▸ Texte du document:
= = = = = = =

Le ministre Hamad a réagi aux propos tenus en commission par M. Duchesneau en
se disant désolé qu'il ait cru qu'il n'était pas intéressé par son rapport et a
parlé d'une mauvaise impression.
Sur la préparation du rapport
Auparavant, M. Duchesneau avait expliqué à la commission d'enquête sur
l'industrie de la construction comment a été préparé le rapport qui a été révélé
par Radio-Canada à l'automne 2011.
Me Claude Chartrand, qui mène l'interrogatoire, a cherché à faire ressortir
que le rapport de l'Unité anticollusion a été préparé en étroite collaboration
avec des responsables politiques et des spécialistes du ministère des Transports
du Québec.
L'interrogatoire est passé rapidement sur la période de trois mois pendant
laquelle M. Duchesneau s'est retiré de l'UAC, en raison d'allégations
d'irrégularités dans le cadre de sa campagne à la mairie de Montréal dans les
années 90.
L'ex-patron de l'UAC a expliqué qu'il avait proposé de démissionner en
novembre 2010, après que le ministre Sam Hamad eut considéré la possibilité de
le suspendre en raison de ces allégations, diffusées par TVA et le Journal de
Montréal.
M. Duchesneau a finalement repris ses fonctions en février 2011, après avoir
été blanchi par le Directeur général des élections. Les travaux de l'UAC avaient
bien progressé pendant les trois mois de son absence.
L'UAC s'attelait à cette époque à faire des diagrammes de relations afin de
comprendre les ramifications des principaux joueurs dans l'industrie de la
construction. On se rendait compte, a-t-il dit, qu'une compagnie pouvait en
posséder 70 autres.

= = = = = = =

▸ Données enregistrées:
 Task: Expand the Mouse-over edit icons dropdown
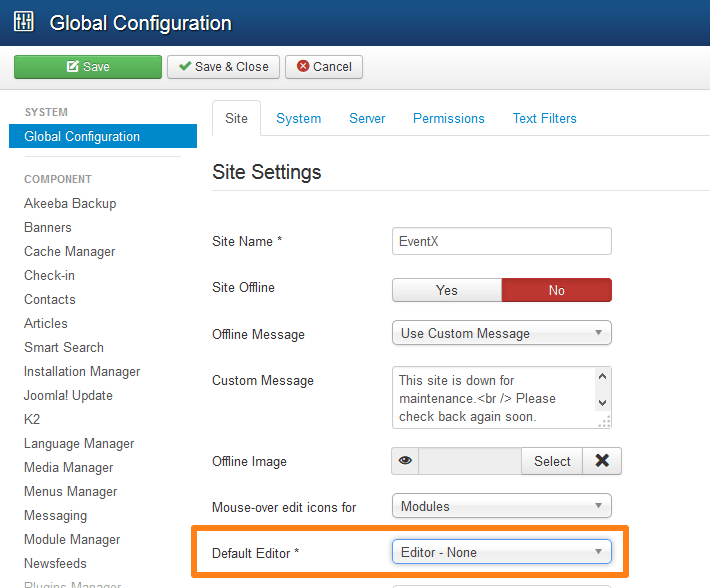click(501, 506)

= = = = = = =

▸ Action requise 1: Dites si chacune des affirmations suivantes concorde avec le texte sur le rapport de l'Unité anticollusion. Répondez par oui ou par non et citez les mots décisifs du texte. (a) M. Duchesneau a repris ses fonctions en février 2011. (b) Le rapport a été révélé par TVA à l'automne 2011. (c) Les travaux de l'UAC ont stagné pendant l'absence de M. Duchesneau.
▸ Action requise 2: Reproduisez fidèlement le passage du texte sur le rapport de l'Unité anticollusion, en commençant à « Le ministre Hamad » et en terminant à « d'une mauvaise impression. ».
Les données forment un contenu distinct du texte.

▸ Espace de réponse 1:
(a) Oui : « M. Duchesneau a finalement repris ses fonctions en février 2011 ».
(b) Non : « le rapport qui a été révélé par Radio-Canada à l'automne 2011 ».
(c) Non : « Les travaux de l'UAC avaient bien progressé pendant les trois mois de son absence. »

▸ Espace de réponse 2:
Le ministre Hamad a réagi aux propos tenus en commission par M. Duchesneau en
se disant désolé qu'il ait cru qu'il n'était pas intéressé par son rapport et a
parlé d'une mauvaise impression.